A série coloca em questão a relação entre cidades brasileiras e a sustentabilidade. Entre os temas abordados, estão biodiversidade, descarte de resíduos, integração e coesão sociais, enfrentamento da desigualdade, e metas propostas pela Agenda 2030, da ONU. Diretor: Eduardo Goldenstein. Duração: 26 min. Classificação: 14 anos. Horários alternativos: dia 06 de novembro, sexta-feira, às 5h e 13h; dia 08 de novembro, domingo, à 1h40; dia 09 de novembro, segunda-feira, às 7h.

Sexta da Sociedade – 06/11

21h – “Amazônia Eterna” (Documentário)

A Floresta Amazônica é hoje um imenso laboratório de experiências sustentáveis que revelam uma nova relação entre homens, corporações e este patrimônio natural imprescindível para a vida no planeta. Lá estão nascendo as diretrizes de um novo modelo econômico mundial: a economia verde. Mas quanto valem os serviços que esta commodity invisível presta para a humanidade? E quem deve lucrar com isso? Em busca destas respostas, o filme mostra iniciativas de sucesso, discute novas possibilidades com especialistas e mergulha numa viagem sensorial pelo cotidiano de quem habita a floresta.  Diretor: Belisario Franca. Duração: 79 min. Classificação: 10 anos.
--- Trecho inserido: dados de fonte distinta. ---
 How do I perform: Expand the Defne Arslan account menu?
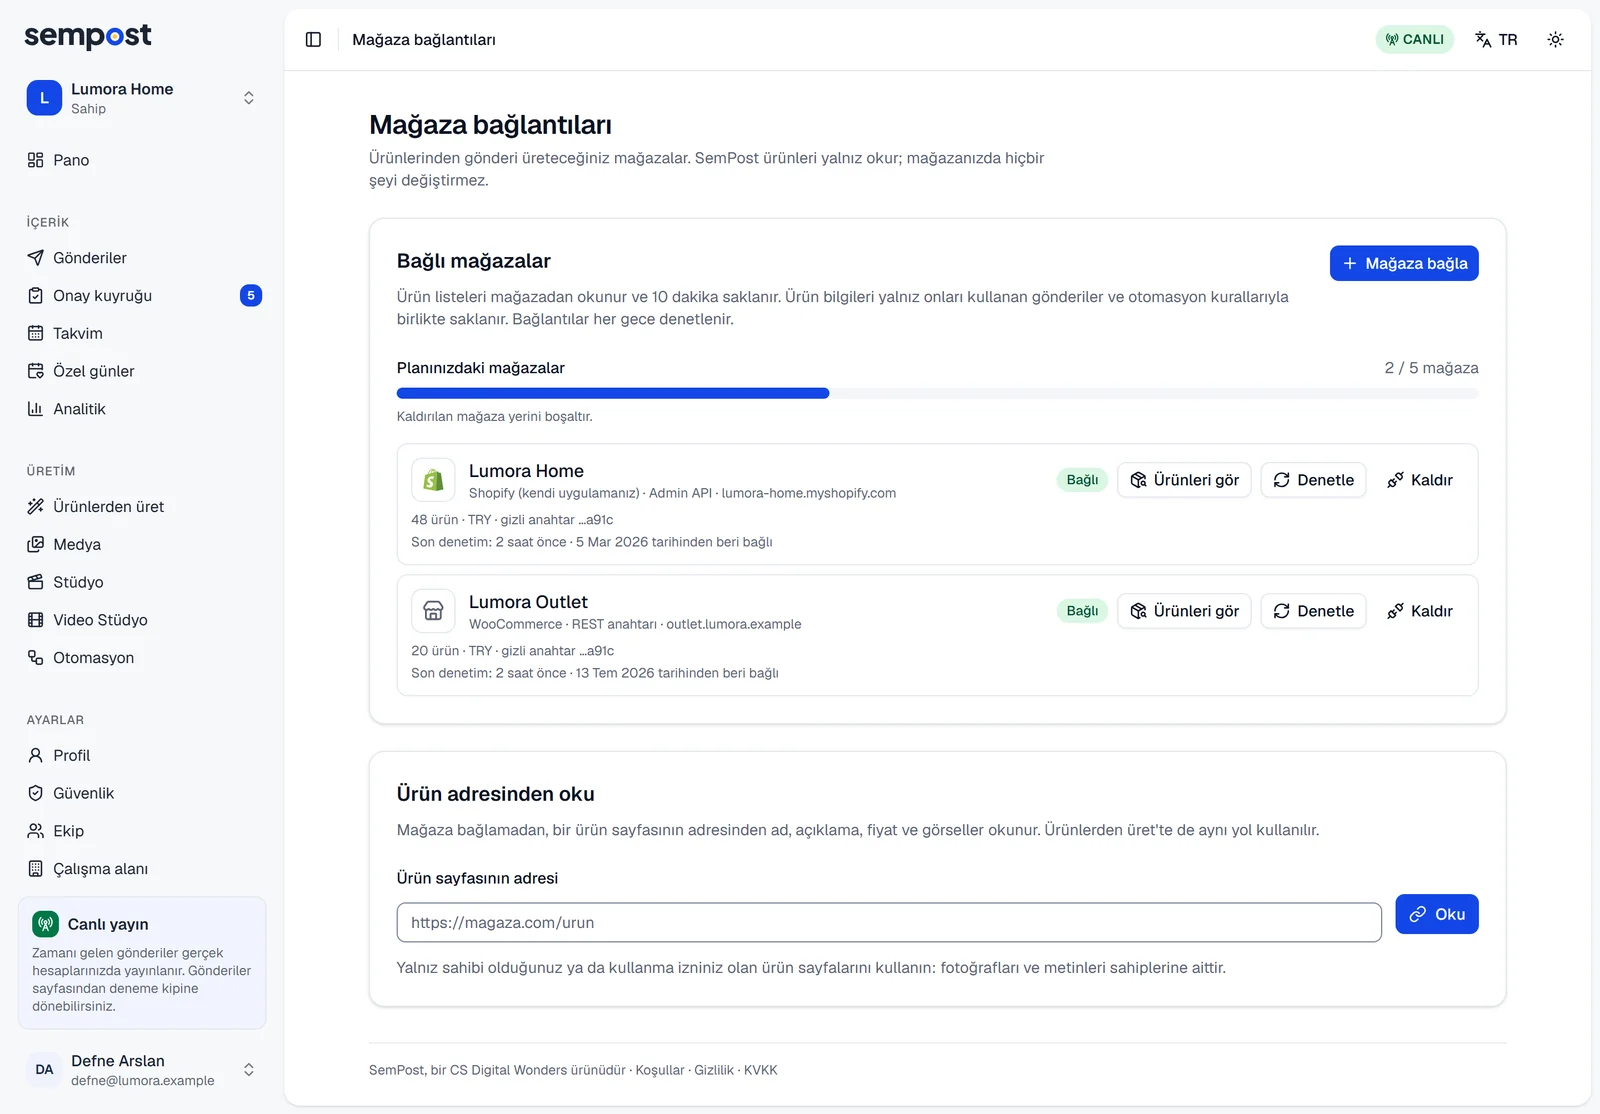tap(142, 1070)
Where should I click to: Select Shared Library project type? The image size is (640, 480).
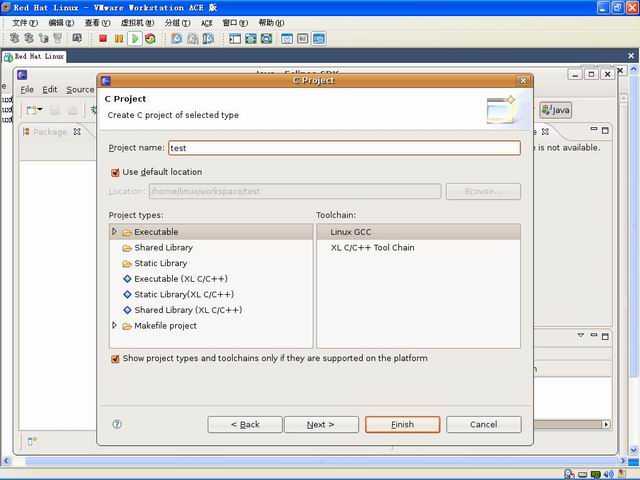click(x=163, y=248)
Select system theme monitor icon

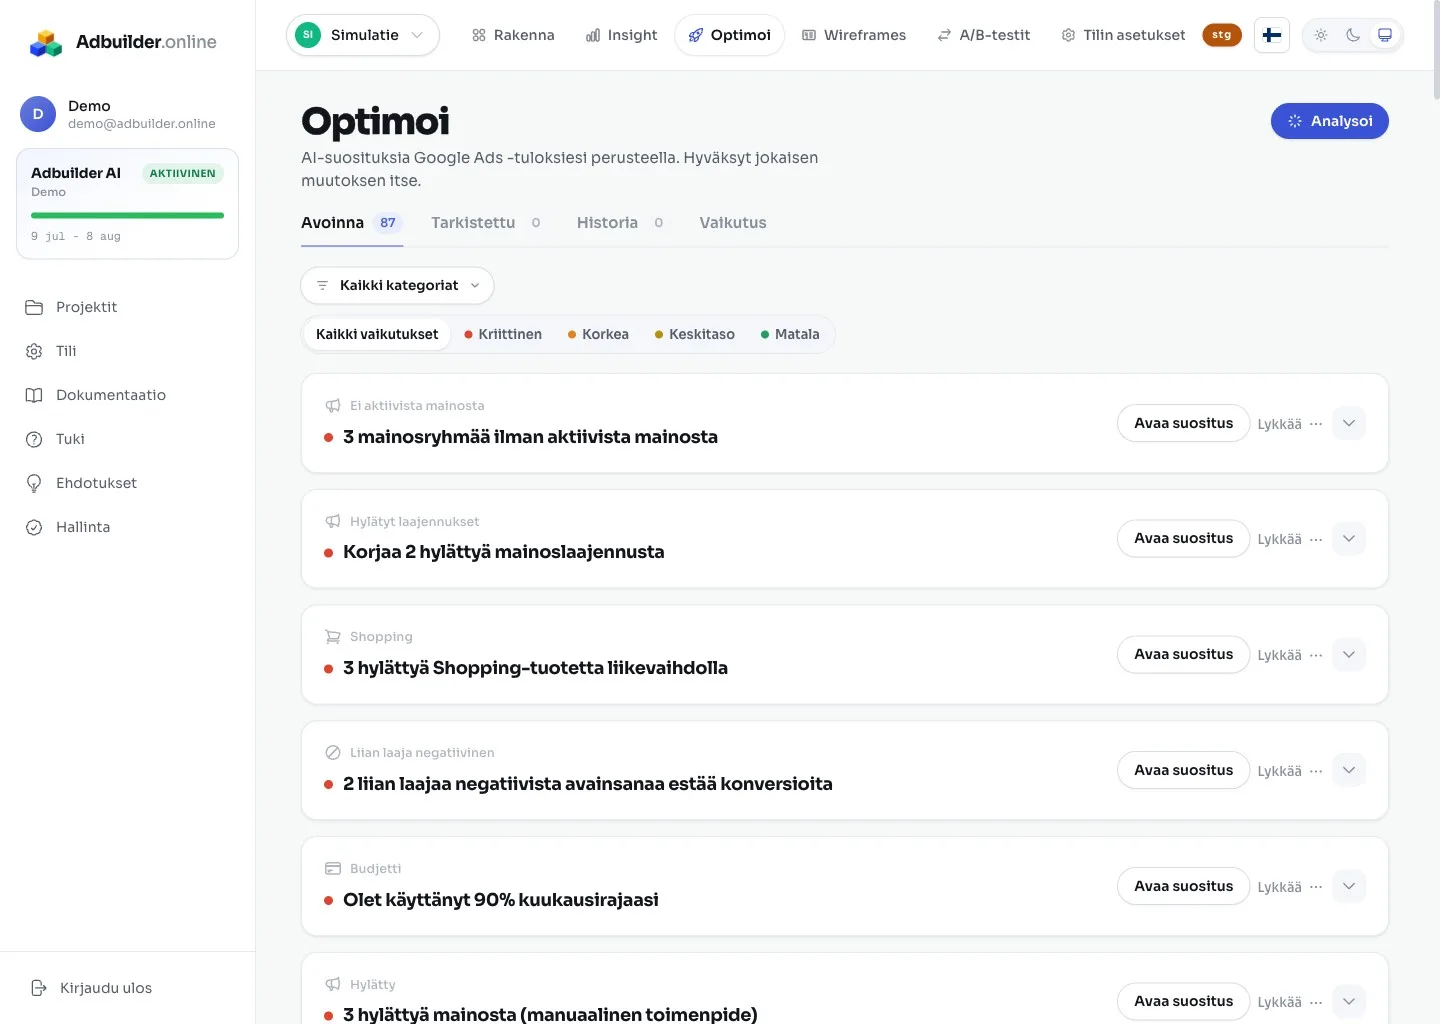pos(1385,35)

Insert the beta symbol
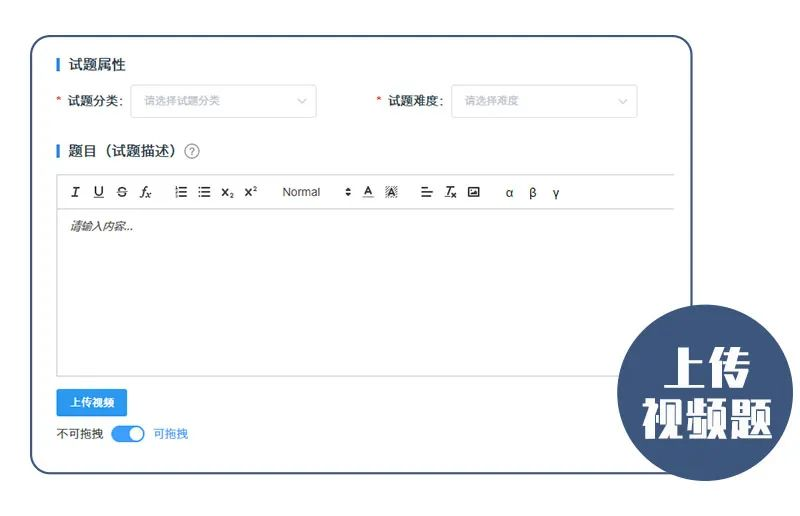click(x=532, y=193)
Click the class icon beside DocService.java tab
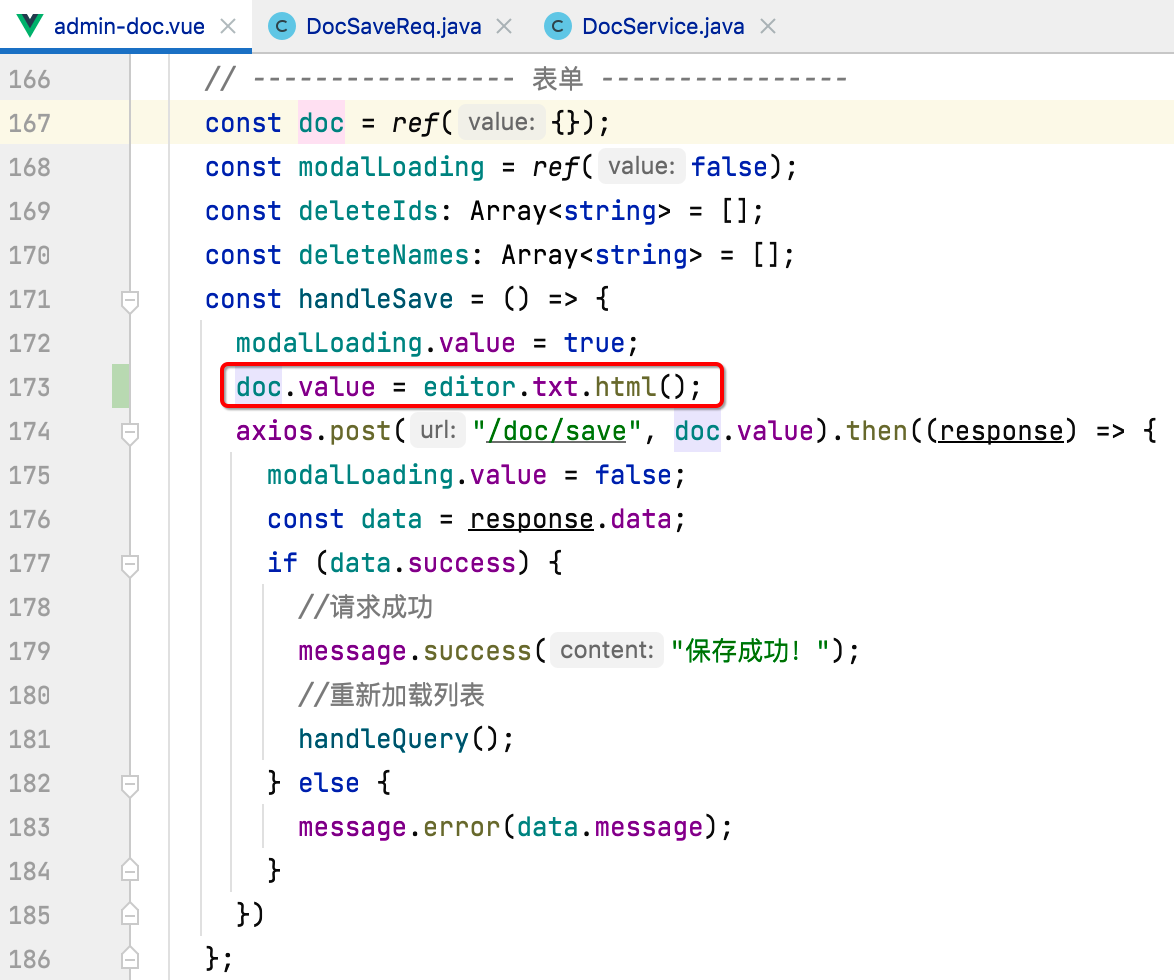Image resolution: width=1174 pixels, height=980 pixels. [557, 26]
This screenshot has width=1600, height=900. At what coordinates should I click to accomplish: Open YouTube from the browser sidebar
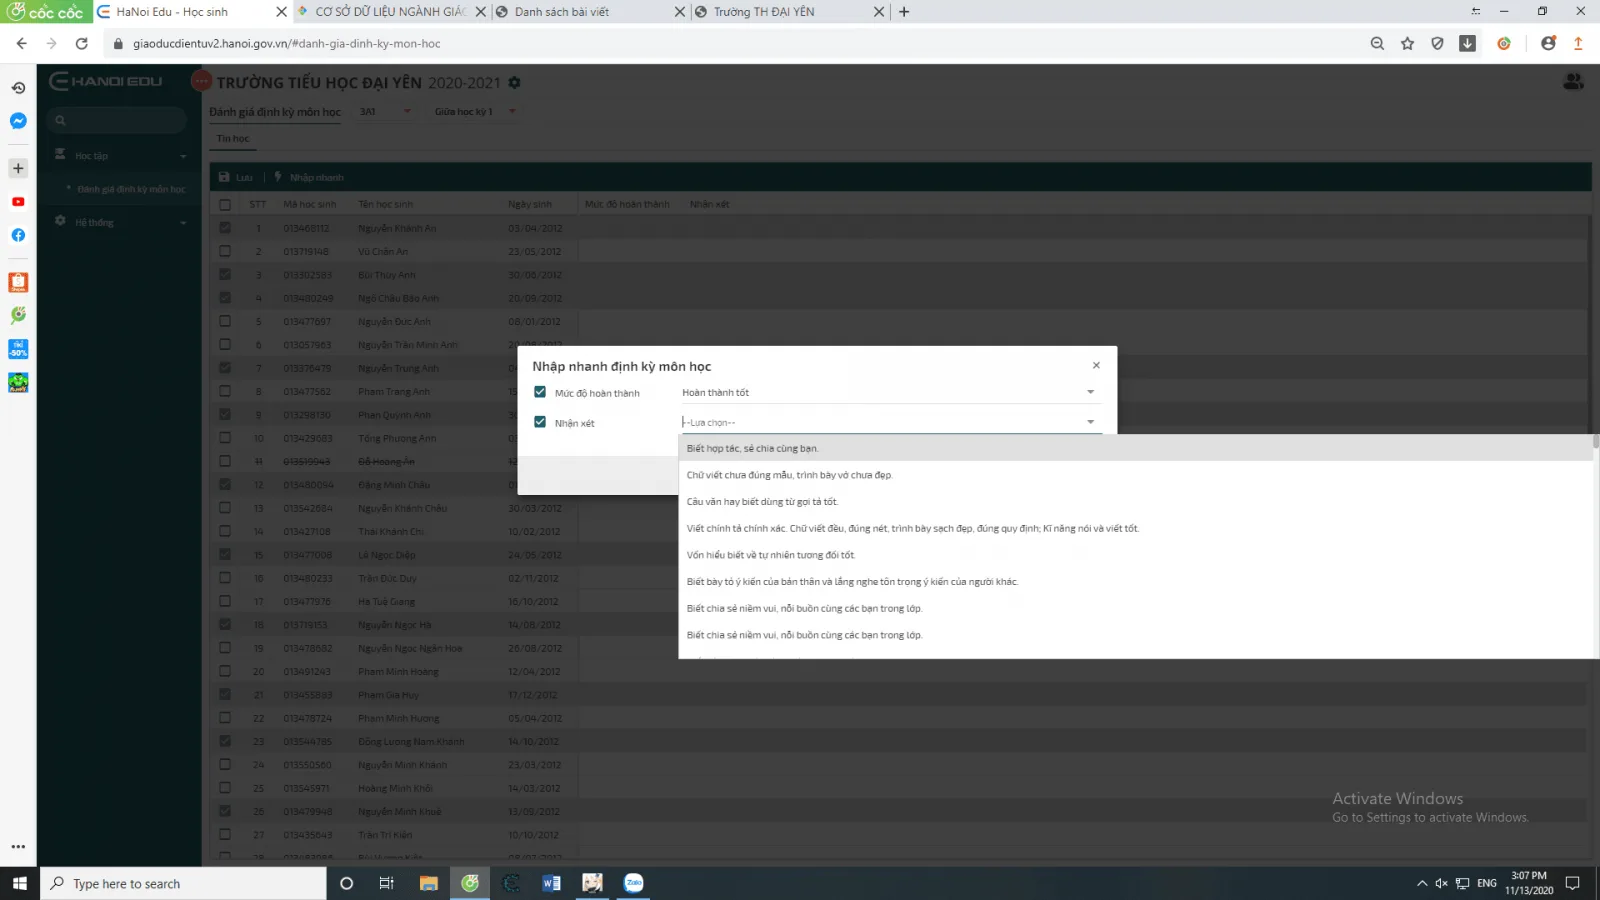point(18,202)
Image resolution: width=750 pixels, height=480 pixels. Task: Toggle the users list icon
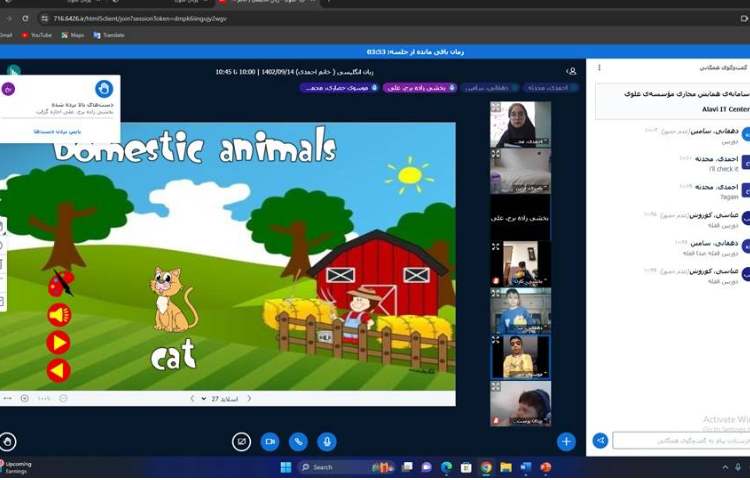coord(571,71)
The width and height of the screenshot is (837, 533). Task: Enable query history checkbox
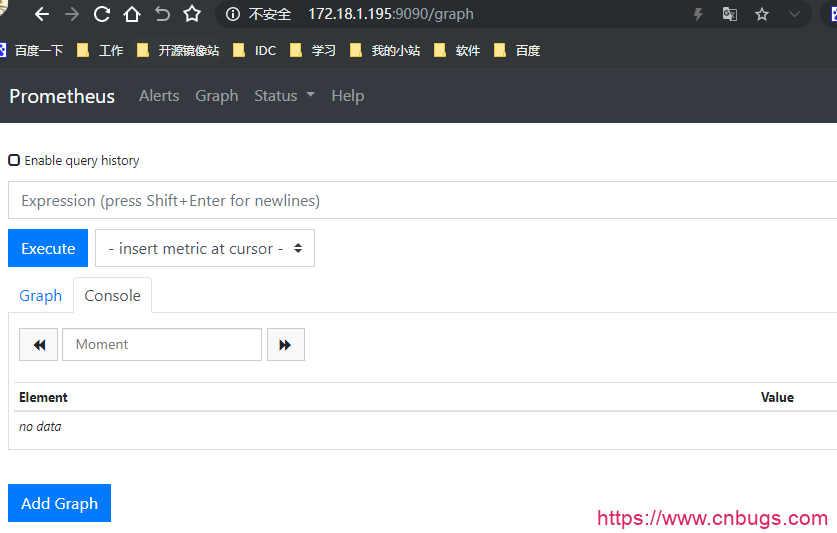pyautogui.click(x=14, y=160)
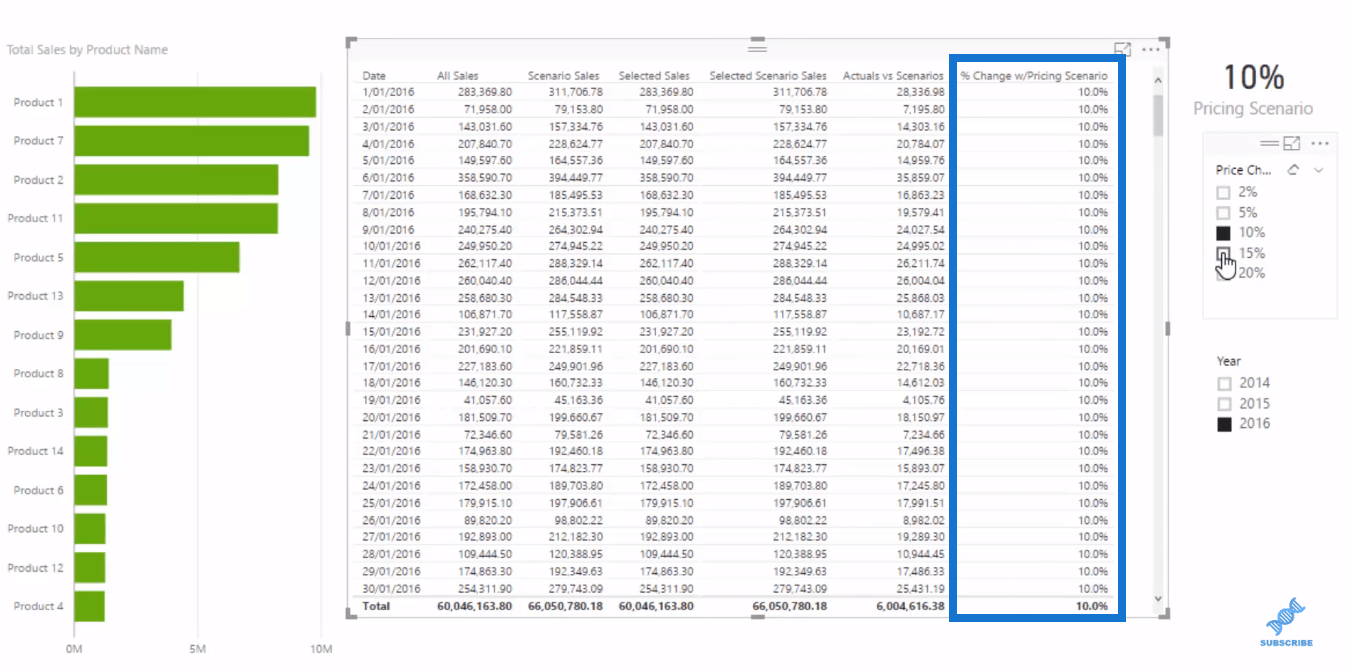Click Focus mode icon on Price Change slicer
Image resolution: width=1347 pixels, height=671 pixels.
coord(1292,144)
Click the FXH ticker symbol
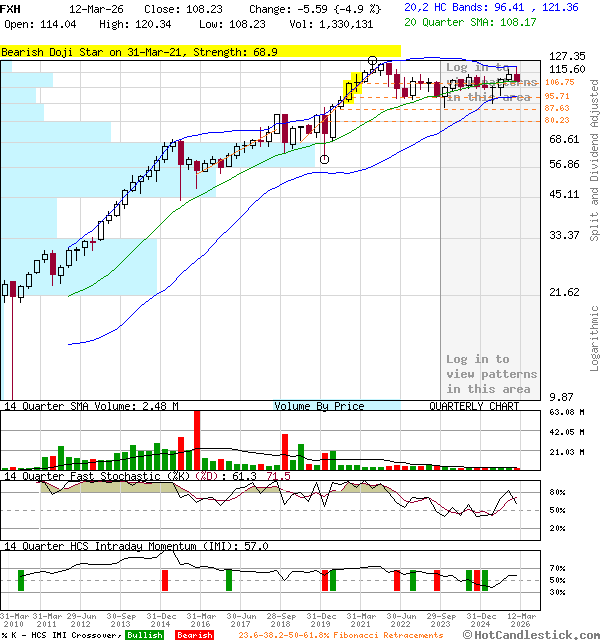The image size is (600, 640). 12,8
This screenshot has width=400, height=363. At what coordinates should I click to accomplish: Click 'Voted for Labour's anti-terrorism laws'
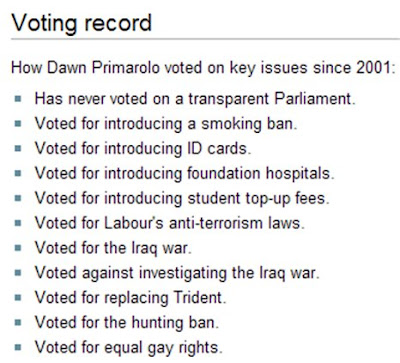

Horários alternativos: dia 07 de novembro, sábado, às 01h; 08 de novembro, domingo, às 13h; dia 09 de novembro, segunda-feira, às 0h e 15h; dia 10 de novembro, terça-feira, às 09h.

Sábado – 07/11

19h45 - “Artistas Plásticos Brasileiros” (Série) – Ep. “Ismael Nery”

O surrealismo de Ismael Nery alcança outra dimensão ao ser apresentado em sintonia com uma trilha sonora envolvente e a narração de uma apaixonada troca de poemas dele com sua amada Adalgisa. Ele buscava expressar e explicar o Essencialismo, a corrente filosófica original que criou. Este episódio da série “Artistas Plásticos Brasileiros” mostra por que esse filósofo profundamente católico, que ficou conhecido como “Pintor Maldito”, foi um dos artistas mais singulares do modernismo brasileiro.  Duração: 52 min. Classificação: Livre Horários alternativos: 08 de novembro, domingo, às 10h45.

Domingo – 08/11

18h40 – “Assim É, Se Lhe Parece” (Documentário)

O artista plástico Nelson Leirner revela-se neste documentário despojado sobre a rotina e a intimidade de um criador iconoclasta. "Eu não queria ser artista, eu não queria ser nada", afirma, ironicamente, ao relembrar sua trajetória. Avesso à formação e aos preceitos tradicionais das academias de arte, apropriou-se com liberdade e sem preconceitos das informações e ferramentas que lhe serviram para a criação artística. Diretor: Carla Gallo. Duração: 107 min. Classificação: 12 anos.